They may not be pretty, but they are oh, so good.
A few years ago now I had the opportunity to spend close to three weeks in Lisbon. The trip was unexpected and I had done almost no research. Portugal was not on my “must see” list and I certainly hadn’t expected to be there for as long as I was.
I was enchanted and beguiled by the cobbled streets, the tiled buildings, their grilled food, and the pastries. The pastries were so good in fact that I had a hard time wrapping my head around how I had been able to grow to adulthood without being clued into the deliciousness I discovered there. I’m not joking. So incredibly good.
Everyone I know has likely heard me go on about the food in Lisbon, I’ve tried to incorporate a few recipes and techniques into my home cooking like grilled fish, which you can read about here. I started cooking cod fish which has a lovely texture and buttery taste (hello chardonnay lovers, probably a perfect pairing), but I never got around to the pastry. If I bake I also eat it and the older I get the more likely it will be that whatever I make will stick to my hips indefinitely, but the egg tarts never really fell off my radar.
These custard tarts were apparently created by monks in the Jerónimos Monastery which still stands in/near Lisbon. As I understand it, egg whites were used for startching clothes and the egg yolks went into the proliferation of pastries, including the nata. Whatever their origin story, they were everywhere in Lisbon and sadly much harder to find here.
Well my soon to be son-in -law happened across this recipe in a newspaper column and forwarded it to me as a request- he had heard me mention them enough that he was quite willing to help me find a recipe. I got to level up on a few skills for this. I’ve really never worked with puff pastry, I’ve never made a custard, and I’ve never used a cinnamon stick for anything other than Christmas crafts. What could go wrong?
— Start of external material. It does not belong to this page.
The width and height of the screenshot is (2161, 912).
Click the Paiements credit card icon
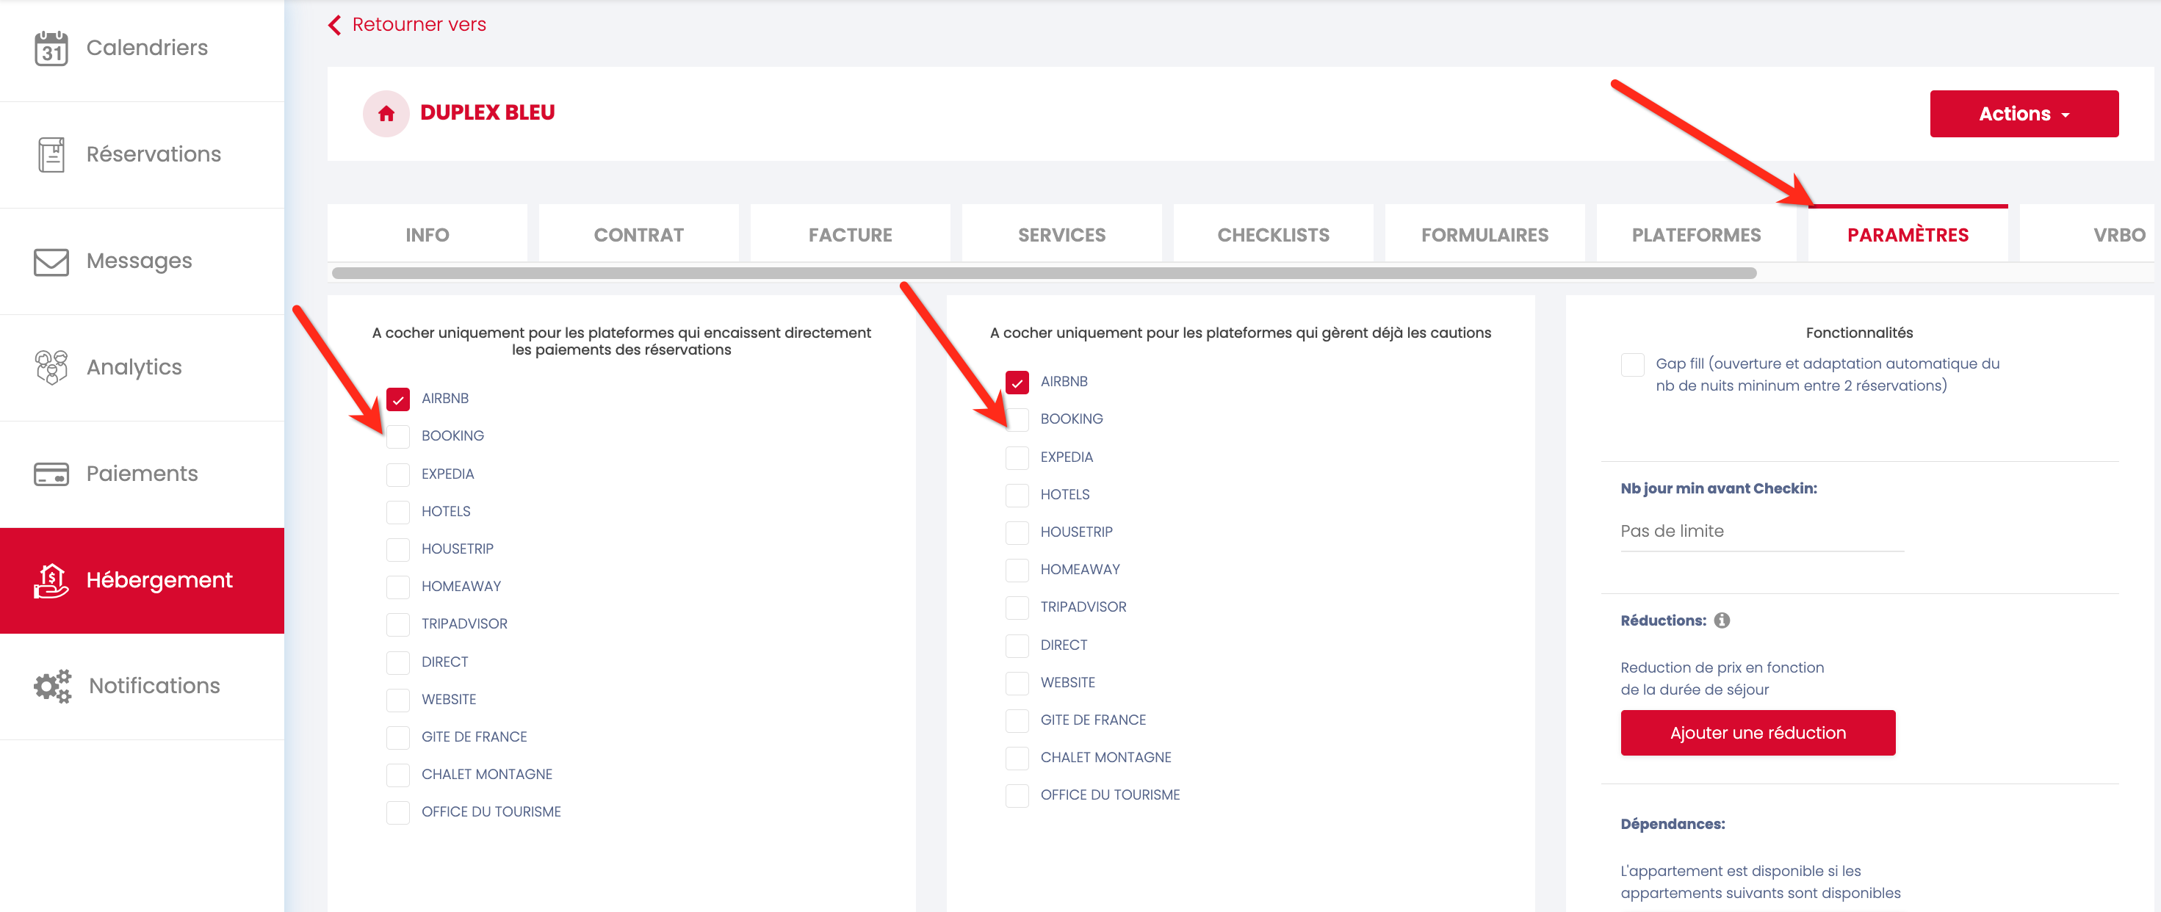(51, 474)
Not a lot actually, there were new steps but they were easy and they turned out beautifully. I never would have guessed that cinnamon was what the secret flavor that made them pop, but there you go. The recipe says it makes 18, and it did, but my next time out I will either increase the amount of custard or reduce the amount of shells to 12 to give them a deeper custard. I was able to score some eggs with a deep orange yolk and it truly helped the custard to take up the same comforting appearance and taste as the originals in Lisbon.
These are delicious and worth giving a try. Oh Lisbon, I do miss you.
Ingredients (Makes 18)
- 1 10-inch-by-15-inch (25-cm-by-38-cm) sheet all-butter puff pastry, store-bought or homemade, thawed according to package instructions if frozen
- Butter, for greasing
- All-purpose flour, for rolling
- 1/2 cup sugar
- 1 cinnamon stick
- 1/4 teaspoon vanilla extract
- 5 egg yolks
- 3/4 cup full-fat milk, warmed
- Ground cinnamon, for dusting
Preheat the oven to 500 F with the rack in the top third of the oven.
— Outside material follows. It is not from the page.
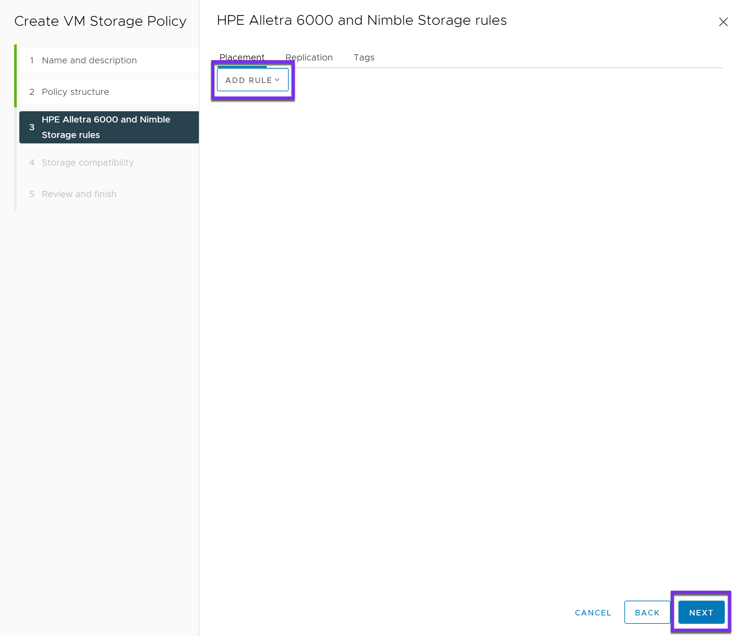Image resolution: width=737 pixels, height=636 pixels.
Task: Click step number 2 in wizard sidebar
Action: point(32,92)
Roll the puff pastry sheet to a 1/4-inch thick, 10-inch-by-15-inch rectangle. Roll it up from the short side into a tight log 10 inches long. Wrap tightly with cling film and let it firm up in the refrigerator, about 25 minutes.
Trim the uneven ends of the log and slice the log crosswise into 1/2-inch) thick disks. You should have about 18 disks. Roll each disk to about 4 inches in diameter. Grease 18 muffin tins or 18 egg-tart tins with butter or coat with cooking spray. Fit the dough rounds into the muffin cups and use your fingertips to work the pastry around the edges, just shy of the rim. Prick the dough a few times with a fork. Refrigerate the dough while you prepare the custard filling.
In a small saucepan, combine 4 tablespoons water, sugar and cinnamon stick. Bring to a boil over medium-high heat, stirring until the sugar is dissolved, about 1 minute. Remove the simple syrup from the heat. Scoop out and discard the cinnamon stick and stir in the vanilla extract. In a separate bowl, whisk the egg yolks and, whisking constantly, add the warm milk in a steady stream. Whisking constantly, drizzle in the simple syrup. Return the mixture to the small saucepan and place over low heat. Cook, using a spatula to stir and scrape the bottom of the pot constantly, until thickened to the consistency of heavy cream, about 4 minutes. Transfer to a liquid measuring cup with a spout.
Ladle the custard mixture into the shells in the tins, filling the cups about three-quarters of the way. Place the tins on a baking sheet to protect the bottoms of the pastries from burning. Bake for 10 minutes, until the custard is golden brown. Turn on the broiler to high and cook until the custard has caramelized and blackened in spots, 3-5 minutes. Allow the tarts to cool in the muffin tin for 5 minutes before transferring to a cooling rack. Cool for 10 minutes more before removing tarts from their tins. Dust with cinnamon and serve warm.
Adapted from Breakfast: The Cookbook by Emily Elyse Miller (Phaidon).